DATA RECORDS |
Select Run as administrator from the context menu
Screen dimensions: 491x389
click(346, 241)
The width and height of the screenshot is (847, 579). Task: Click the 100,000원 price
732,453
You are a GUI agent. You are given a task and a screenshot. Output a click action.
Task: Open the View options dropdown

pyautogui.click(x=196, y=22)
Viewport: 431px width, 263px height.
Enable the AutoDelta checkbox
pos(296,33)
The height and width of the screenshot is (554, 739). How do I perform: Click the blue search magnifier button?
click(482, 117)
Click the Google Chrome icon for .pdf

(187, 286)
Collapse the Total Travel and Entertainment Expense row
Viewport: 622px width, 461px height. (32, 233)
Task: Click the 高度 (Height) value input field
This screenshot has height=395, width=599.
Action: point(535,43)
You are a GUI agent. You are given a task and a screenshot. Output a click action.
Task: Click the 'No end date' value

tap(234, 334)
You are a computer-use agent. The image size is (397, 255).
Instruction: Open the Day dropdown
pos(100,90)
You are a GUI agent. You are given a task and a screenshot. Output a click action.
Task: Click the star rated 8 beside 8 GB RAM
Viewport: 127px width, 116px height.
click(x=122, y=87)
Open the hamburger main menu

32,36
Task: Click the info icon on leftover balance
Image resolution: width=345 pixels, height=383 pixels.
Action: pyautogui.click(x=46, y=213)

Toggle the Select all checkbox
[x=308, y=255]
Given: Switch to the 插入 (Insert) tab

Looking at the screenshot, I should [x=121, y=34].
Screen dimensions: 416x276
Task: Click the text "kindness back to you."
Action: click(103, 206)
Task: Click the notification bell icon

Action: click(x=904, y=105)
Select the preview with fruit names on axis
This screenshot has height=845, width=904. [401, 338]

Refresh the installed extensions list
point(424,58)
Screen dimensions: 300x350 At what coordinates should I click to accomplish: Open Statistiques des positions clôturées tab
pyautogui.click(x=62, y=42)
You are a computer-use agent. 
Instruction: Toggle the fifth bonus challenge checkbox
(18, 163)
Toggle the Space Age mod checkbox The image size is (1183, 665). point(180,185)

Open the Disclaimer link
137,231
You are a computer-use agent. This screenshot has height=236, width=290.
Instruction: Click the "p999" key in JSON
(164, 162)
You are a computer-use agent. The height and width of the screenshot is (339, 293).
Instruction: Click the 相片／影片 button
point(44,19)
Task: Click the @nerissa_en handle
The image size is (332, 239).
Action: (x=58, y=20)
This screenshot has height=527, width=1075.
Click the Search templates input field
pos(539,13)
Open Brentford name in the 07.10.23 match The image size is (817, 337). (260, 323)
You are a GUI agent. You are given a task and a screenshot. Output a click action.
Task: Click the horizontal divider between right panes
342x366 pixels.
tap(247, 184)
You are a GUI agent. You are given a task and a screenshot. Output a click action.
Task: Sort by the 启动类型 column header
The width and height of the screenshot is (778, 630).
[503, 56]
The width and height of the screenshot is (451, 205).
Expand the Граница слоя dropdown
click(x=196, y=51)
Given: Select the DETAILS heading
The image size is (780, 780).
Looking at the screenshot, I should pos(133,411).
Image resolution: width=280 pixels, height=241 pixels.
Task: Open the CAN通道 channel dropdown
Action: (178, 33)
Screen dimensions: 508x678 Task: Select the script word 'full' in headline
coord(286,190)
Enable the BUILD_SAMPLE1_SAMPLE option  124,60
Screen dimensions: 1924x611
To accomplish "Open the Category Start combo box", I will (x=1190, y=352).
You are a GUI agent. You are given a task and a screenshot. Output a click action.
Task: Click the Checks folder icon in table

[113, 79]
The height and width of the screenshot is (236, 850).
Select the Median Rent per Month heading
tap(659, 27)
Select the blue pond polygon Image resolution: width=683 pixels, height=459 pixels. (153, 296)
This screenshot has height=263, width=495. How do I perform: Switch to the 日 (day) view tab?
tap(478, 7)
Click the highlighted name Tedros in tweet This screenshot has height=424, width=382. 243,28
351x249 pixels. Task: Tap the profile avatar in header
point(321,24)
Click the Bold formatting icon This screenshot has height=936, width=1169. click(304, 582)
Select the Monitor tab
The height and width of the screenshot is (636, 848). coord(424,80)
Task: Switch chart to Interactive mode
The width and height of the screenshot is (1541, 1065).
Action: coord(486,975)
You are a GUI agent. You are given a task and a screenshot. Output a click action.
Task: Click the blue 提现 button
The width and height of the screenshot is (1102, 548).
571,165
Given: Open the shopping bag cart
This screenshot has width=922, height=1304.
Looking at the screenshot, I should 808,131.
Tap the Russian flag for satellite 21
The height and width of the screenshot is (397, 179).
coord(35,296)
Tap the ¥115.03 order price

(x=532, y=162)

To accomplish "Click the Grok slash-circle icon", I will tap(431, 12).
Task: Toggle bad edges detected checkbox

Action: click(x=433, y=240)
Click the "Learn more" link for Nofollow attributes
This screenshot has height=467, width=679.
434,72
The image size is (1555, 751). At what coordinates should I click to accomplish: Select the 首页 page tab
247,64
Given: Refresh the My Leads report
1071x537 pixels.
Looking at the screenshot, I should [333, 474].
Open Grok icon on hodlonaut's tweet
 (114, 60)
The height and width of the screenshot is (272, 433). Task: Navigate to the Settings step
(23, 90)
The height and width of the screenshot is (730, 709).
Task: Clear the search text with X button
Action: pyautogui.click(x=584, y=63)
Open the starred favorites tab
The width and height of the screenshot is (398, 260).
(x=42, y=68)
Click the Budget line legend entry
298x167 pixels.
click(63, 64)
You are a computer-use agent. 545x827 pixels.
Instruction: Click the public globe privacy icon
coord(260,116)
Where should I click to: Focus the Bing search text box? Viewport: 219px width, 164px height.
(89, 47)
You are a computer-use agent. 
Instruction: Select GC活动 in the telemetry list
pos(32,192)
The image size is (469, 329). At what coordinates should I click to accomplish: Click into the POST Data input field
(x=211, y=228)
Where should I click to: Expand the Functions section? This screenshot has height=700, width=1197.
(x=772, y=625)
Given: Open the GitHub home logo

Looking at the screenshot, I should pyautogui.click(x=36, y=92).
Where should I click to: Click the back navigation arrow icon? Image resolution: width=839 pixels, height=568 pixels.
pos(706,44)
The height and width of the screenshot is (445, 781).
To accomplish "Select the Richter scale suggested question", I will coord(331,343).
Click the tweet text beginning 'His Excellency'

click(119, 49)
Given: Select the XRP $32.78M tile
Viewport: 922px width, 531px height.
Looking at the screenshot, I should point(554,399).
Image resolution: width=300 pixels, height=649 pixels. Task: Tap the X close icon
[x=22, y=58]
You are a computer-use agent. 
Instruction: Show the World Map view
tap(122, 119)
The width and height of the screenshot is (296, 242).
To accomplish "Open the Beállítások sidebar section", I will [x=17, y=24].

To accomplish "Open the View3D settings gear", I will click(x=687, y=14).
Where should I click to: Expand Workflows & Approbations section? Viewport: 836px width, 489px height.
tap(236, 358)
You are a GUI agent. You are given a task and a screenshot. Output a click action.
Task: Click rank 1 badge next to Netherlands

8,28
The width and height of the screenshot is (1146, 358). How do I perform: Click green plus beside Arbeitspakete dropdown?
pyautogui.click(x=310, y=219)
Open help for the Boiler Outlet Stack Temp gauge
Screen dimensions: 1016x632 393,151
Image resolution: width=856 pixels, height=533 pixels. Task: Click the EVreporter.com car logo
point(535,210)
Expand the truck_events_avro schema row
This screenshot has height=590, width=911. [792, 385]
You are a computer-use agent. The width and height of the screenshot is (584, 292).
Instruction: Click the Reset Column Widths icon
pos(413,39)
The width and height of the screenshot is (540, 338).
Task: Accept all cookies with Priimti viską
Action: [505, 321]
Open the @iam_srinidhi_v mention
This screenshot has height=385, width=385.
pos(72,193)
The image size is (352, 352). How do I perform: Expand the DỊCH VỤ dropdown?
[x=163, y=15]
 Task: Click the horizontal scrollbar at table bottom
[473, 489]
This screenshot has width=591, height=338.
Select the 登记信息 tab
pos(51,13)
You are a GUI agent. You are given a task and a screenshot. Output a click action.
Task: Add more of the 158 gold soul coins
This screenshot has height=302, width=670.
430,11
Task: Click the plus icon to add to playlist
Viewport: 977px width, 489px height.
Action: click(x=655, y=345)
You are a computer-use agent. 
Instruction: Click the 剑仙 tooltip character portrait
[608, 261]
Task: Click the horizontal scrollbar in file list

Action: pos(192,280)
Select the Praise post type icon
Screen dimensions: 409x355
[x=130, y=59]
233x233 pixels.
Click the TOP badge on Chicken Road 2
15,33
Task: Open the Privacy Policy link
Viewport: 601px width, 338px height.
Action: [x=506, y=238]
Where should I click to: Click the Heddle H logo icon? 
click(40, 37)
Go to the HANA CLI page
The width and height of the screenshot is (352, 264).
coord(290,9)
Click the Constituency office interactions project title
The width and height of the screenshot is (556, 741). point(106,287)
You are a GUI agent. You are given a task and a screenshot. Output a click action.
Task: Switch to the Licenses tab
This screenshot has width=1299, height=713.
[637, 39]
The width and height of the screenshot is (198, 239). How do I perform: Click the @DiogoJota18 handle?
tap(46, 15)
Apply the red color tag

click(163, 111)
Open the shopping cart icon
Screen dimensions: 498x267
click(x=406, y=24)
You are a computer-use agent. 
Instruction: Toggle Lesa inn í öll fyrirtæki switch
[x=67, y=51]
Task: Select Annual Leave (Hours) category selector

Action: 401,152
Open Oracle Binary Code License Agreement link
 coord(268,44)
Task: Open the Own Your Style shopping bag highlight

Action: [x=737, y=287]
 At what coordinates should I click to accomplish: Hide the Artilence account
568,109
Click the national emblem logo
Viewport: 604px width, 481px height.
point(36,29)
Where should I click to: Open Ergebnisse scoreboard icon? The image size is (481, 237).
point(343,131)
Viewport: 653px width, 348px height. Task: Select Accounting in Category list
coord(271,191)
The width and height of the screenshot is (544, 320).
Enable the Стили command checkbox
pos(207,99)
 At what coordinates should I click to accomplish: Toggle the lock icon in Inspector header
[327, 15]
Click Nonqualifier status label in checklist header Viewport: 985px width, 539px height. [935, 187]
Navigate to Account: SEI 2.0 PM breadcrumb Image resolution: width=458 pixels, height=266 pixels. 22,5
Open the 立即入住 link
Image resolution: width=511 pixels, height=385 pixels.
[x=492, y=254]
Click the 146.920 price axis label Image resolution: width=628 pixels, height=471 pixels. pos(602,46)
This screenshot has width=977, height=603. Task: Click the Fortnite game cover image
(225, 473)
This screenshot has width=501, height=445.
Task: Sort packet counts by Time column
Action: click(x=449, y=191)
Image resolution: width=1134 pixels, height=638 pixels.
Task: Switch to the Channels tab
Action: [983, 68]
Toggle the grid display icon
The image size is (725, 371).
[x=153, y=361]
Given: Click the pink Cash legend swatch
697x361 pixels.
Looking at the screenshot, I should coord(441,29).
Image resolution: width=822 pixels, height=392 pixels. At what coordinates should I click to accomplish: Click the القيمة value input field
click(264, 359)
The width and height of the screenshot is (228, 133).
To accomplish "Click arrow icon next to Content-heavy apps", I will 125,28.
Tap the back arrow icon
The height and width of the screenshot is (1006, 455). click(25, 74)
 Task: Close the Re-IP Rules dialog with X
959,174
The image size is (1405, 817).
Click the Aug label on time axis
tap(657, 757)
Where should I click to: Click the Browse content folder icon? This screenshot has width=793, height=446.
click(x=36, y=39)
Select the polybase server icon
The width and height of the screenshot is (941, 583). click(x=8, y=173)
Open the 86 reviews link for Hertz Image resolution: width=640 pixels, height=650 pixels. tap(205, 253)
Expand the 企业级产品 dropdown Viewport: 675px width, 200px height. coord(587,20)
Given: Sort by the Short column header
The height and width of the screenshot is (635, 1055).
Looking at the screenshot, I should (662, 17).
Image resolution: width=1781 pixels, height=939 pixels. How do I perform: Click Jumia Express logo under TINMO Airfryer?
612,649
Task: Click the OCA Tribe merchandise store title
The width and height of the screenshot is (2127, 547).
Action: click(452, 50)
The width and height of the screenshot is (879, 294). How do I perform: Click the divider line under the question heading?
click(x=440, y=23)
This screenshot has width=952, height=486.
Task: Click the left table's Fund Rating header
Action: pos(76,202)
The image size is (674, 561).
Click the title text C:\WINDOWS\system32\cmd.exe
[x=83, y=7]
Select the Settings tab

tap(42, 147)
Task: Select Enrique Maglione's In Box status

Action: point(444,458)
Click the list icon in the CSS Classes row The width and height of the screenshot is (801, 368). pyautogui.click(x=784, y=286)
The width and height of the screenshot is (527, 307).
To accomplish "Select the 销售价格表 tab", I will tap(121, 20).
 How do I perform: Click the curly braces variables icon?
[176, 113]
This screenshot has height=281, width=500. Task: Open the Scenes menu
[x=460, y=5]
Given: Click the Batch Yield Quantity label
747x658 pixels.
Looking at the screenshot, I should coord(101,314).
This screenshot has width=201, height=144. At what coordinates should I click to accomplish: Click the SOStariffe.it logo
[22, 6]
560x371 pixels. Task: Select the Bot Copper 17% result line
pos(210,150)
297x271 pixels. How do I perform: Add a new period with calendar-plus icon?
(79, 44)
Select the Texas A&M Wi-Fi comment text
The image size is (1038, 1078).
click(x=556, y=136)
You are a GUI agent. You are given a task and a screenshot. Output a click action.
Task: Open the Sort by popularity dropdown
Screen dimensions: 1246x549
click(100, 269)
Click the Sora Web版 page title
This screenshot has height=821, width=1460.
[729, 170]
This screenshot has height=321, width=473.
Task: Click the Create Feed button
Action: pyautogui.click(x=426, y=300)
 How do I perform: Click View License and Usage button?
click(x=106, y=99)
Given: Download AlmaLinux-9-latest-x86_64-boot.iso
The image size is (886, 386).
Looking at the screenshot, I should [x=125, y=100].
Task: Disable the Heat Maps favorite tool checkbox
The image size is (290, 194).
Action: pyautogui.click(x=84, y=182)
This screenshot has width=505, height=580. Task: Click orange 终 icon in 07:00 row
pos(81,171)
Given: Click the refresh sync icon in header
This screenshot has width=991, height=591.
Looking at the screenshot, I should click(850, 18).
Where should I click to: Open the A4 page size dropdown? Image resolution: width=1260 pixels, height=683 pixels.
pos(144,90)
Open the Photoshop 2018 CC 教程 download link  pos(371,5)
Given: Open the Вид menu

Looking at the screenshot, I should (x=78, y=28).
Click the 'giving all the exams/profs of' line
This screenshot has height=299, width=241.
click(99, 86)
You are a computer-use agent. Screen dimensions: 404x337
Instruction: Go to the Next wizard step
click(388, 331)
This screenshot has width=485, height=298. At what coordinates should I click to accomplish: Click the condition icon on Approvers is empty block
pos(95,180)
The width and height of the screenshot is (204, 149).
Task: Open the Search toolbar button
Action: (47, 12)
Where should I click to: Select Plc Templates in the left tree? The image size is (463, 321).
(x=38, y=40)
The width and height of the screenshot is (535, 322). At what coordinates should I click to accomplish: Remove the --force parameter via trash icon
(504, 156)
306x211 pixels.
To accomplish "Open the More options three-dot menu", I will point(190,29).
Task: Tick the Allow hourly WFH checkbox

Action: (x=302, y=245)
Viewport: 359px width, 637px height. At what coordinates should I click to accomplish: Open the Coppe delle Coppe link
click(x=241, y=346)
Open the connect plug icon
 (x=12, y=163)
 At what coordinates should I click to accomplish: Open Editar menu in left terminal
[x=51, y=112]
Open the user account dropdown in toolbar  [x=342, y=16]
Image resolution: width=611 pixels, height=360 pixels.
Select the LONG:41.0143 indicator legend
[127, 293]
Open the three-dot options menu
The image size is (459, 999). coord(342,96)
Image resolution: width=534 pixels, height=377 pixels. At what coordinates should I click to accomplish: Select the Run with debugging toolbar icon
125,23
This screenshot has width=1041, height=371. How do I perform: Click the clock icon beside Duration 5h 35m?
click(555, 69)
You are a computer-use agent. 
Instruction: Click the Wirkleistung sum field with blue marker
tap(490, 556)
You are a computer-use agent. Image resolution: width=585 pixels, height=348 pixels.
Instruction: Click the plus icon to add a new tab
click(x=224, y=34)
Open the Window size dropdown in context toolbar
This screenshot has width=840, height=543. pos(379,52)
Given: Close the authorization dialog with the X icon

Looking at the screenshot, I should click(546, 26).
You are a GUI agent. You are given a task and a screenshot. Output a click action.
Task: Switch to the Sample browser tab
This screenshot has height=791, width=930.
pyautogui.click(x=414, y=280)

WORK INSTRUCTIONS | Of the entries above, repeat exactly the lines between the line with "Task: Tick the Allow hourly WFH checkbox" and the line with "Task: Switch to the Sample browser tab", inclusive, and no others.

SOLUTION TO THIS EXERCISE |
Task: Tick the Allow hourly WFH checkbox

Action: (x=302, y=245)
Viewport: 359px width, 637px height. At what coordinates should I click to accomplish: Open the Coppe delle Coppe link
click(x=241, y=346)
Open the connect plug icon
 (x=12, y=163)
 At what coordinates should I click to accomplish: Open Editar menu in left terminal
[x=51, y=112]
Open the user account dropdown in toolbar  [x=342, y=16]
Image resolution: width=611 pixels, height=360 pixels.
Select the LONG:41.0143 indicator legend
[127, 293]
Open the three-dot options menu
The image size is (459, 999). coord(342,96)
Image resolution: width=534 pixels, height=377 pixels. At what coordinates should I click to accomplish: Select the Run with debugging toolbar icon
125,23
This screenshot has width=1041, height=371. How do I perform: Click the clock icon beside Duration 5h 35m?
click(555, 69)
You are a computer-use agent. 
Instruction: Click the Wirkleistung sum field with blue marker
tap(490, 556)
You are a computer-use agent. Image resolution: width=585 pixels, height=348 pixels.
Instruction: Click the plus icon to add a new tab
click(x=224, y=34)
Open the Window size dropdown in context toolbar
This screenshot has width=840, height=543. pos(379,52)
Given: Close the authorization dialog with the X icon

Looking at the screenshot, I should click(546, 26).
You are a GUI agent. You are given a task and a screenshot. Output a click action.
Task: Switch to the Sample browser tab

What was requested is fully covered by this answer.